Emicrania, la malattia al femminile

di Rossella Catalano

Giornata speciale, quella di ieri, che ha visto la sala “Lanza” dell’Orto Botanico di Palermo gremita di persone. Tanti i pazienti che si sono mescolati alle centinaia di persone presenti in sala e numerosa la partecipazione di specialisti e neuropsicologi esperti in cefalea. Una giornata particolare dedicata all’emicrania, considerata oggi una malattia sociale invalidante che colpisce prevalentemente le donne.

L’incontro, dal titolo: “Emicrania: un dolore al femminile”, si è svolto, non a caso, in contemporanea all’iniziativa nazionale, rivolta all’intera popolazione. Giunta alla sua v edizione, la Giornata Nazionale del mal di testa è stata promossa dalla (Sisc), Società italiana per lo studio delle cefalee, fondata nel 1976.

Chiaro e forte il messaggio che gli esperti coinvolti hanno voluto dare al pubblico presente nella bellissima sala “Lanza” dell’Orto Botanico: sensibilizzare la popolazione, ascoltare il dolore di chi soffre, educare medici e pazienti a un migliore dialogo, affinché il dolore da mal di testa non frantumi la vita di chi ne è affetto.

La presenza massiccia di pubblico e l’attenzione prestata ai singoli interventi ha testimoniato ancora una volta l’importanza dell’emicrania come malattia comune e malessere sociale.
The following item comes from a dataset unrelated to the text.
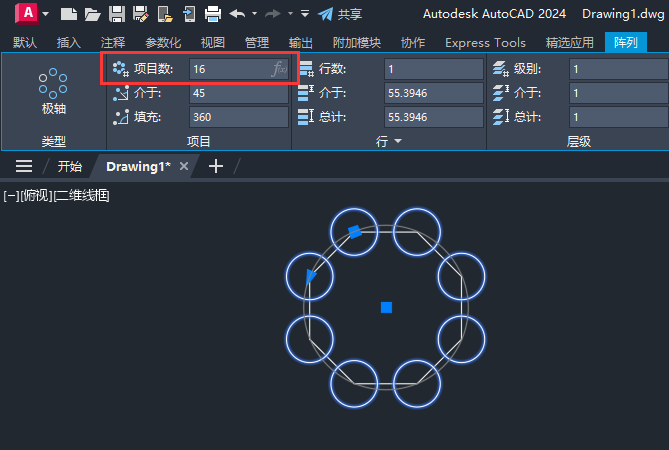Click the New drawing icon in quick access toolbar
This screenshot has width=669, height=450.
click(69, 14)
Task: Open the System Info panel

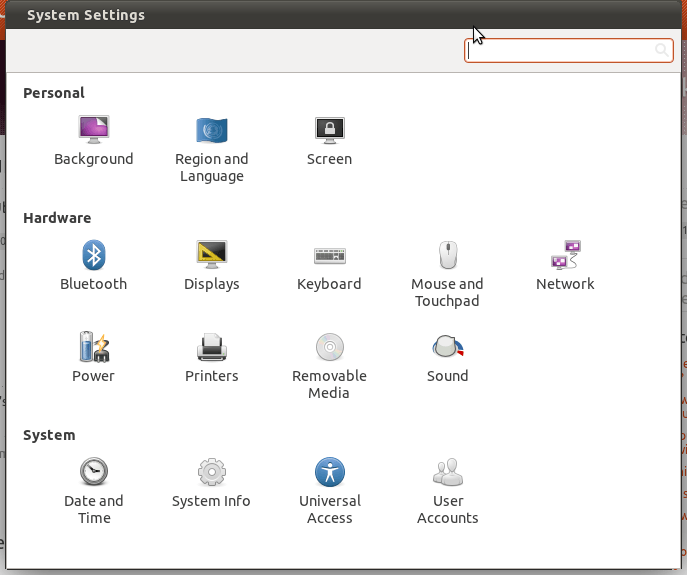Action: (x=211, y=483)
A fare da padrone di casa, il Prof. Filippo Brighina, neurologo e responsabile del Centro cefalee del Policlinico di Palermo.

“L’incontro di oggi- ha dichiarato Brighina- vuole essere anzitutto un invito a fare alleanza, affinché medici e pazienti possano parlarsi di più e trovare una soluzione al dolore”. Brighina ha inoltre posto l’accento sulla necessità di migliorare la rete territoriale per l’assistenza alle cefalee.
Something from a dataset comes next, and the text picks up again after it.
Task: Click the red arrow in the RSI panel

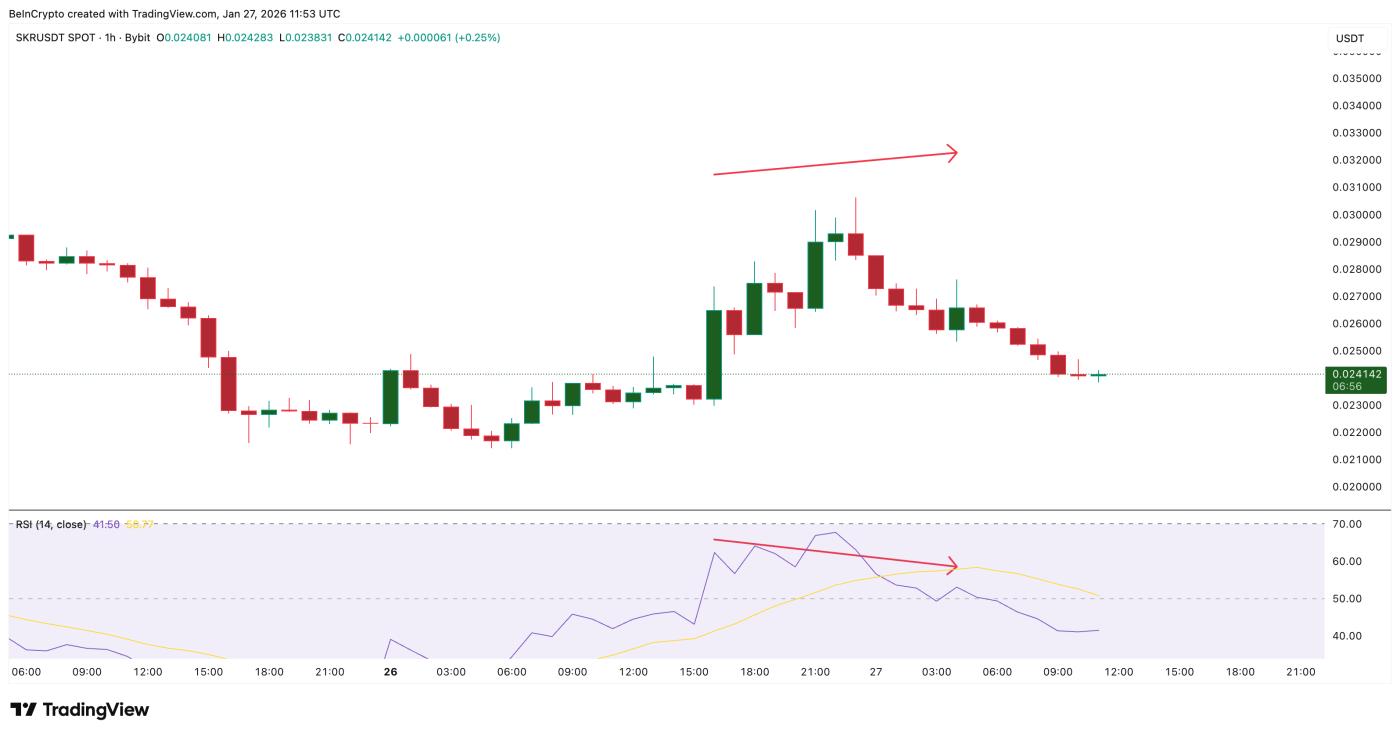Action: tap(835, 553)

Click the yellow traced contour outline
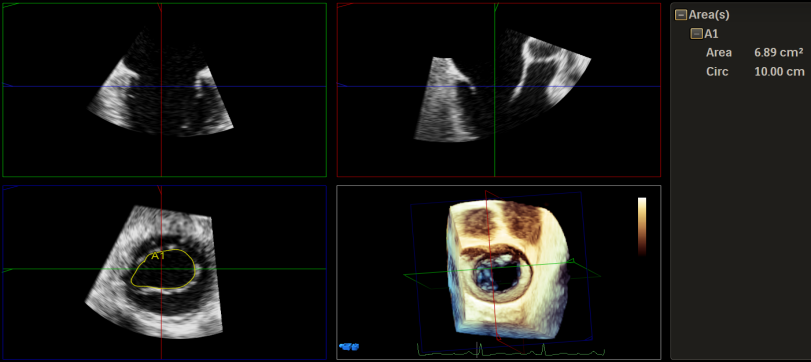point(163,269)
“L’emicrania – ha continuato Brighino – incide in maniera rilevante sulla vita delle persone, pertanto, il paziente cefalalgico non può continuare a essere ignorato, né sottovalutato ma, al contrario, va tutelato sia in ambito medico che in ambito lavorativo”.

Brighina ha poi spiegato come la malattia incida, oggi, sia sui cosiddetti costi diretti (visite mediche), sia sui costi indiretti (perdita delle giornate di lavoro); i primi connessi all’invalidità, i secondi all’inabilità al lavoro.

Molto apprezzato l’intervento della giornalista, Mimma Calabrò, che è intervenuta, non solo in qualità di esperta della comunicazione, ma anche e soprattutto in qualità di donna, di paziente emicranica e di madre che deve confrontarsi con il dolore di una figlia affetta dallo stesso male.

Significativa, infatti, l’attenzione rivolta alle cefalee dell’infanzia e dell’adolescenza, spesso conseguenza di disagio psicologico. Si è parlato dell’uso errato e spropositato dei farmaci che, assunti senza un adeguato supporto medico, possono condurre alla cronicizzazione della malattia. La parola d’ordine è stata, infatti, cura e prevenzione ma con responsabilità.

Al centro dell’attenzione del dibattito, l’emicrania come malattia femminile. “L’emicrania- ha spiegato il prof. Brighina- colpisce prevalentemente il gentil sesso per questioni legate al complesso ruolo degli ormoni femminili. E’ necessario dunque, un approccio medico più attento alle cicliche fasi ormonali presenti nella donna.

Tra le tante figure professionali presenti all’incontro, sono intervenuti anche: Flavia Consolo (neurologa); Giovanni Savattieri (prof. Ordinario di neurologia, direttore UO neurologia Policlinico di Palermo); Fabrizio Scalici (medico di famiglia) e Daniela Miceli (docente di scienze della formazione primaria).

Per ultimo, ma non per questo meno importante, l’intervento di Carmelo Buono, responsabile Alce Sicilia (Alleanza Cefalalgici), che ha ribadito la necessità di un impegno normativo per il riconoscimento della malattia come malattia invalidante.

“E’ opportuno – ha spiegato Carmelo Buono – che il Governo regionale concentri l’attenzione verso quella che è ormai una malattia sociale. Il riconoscimento d’invalidità, anche se, nel caso di questa malattia, non prevede benefici economici, garantirebbe a coloro che soffrono di mal di testa una maggiore tutela in ambito lavorativo e consentirebbe di usufruire di quei benefici assistenziali di cui godono gli invalidi civili.

” Il dolore e la sofferenza non dovrebbero mai diventare parte integrante della vita di un individuo. E’ da qui, dalla capacità di rispondere alle esigenze di chi soffre, che si misura il grado di civiltà di un Paese”.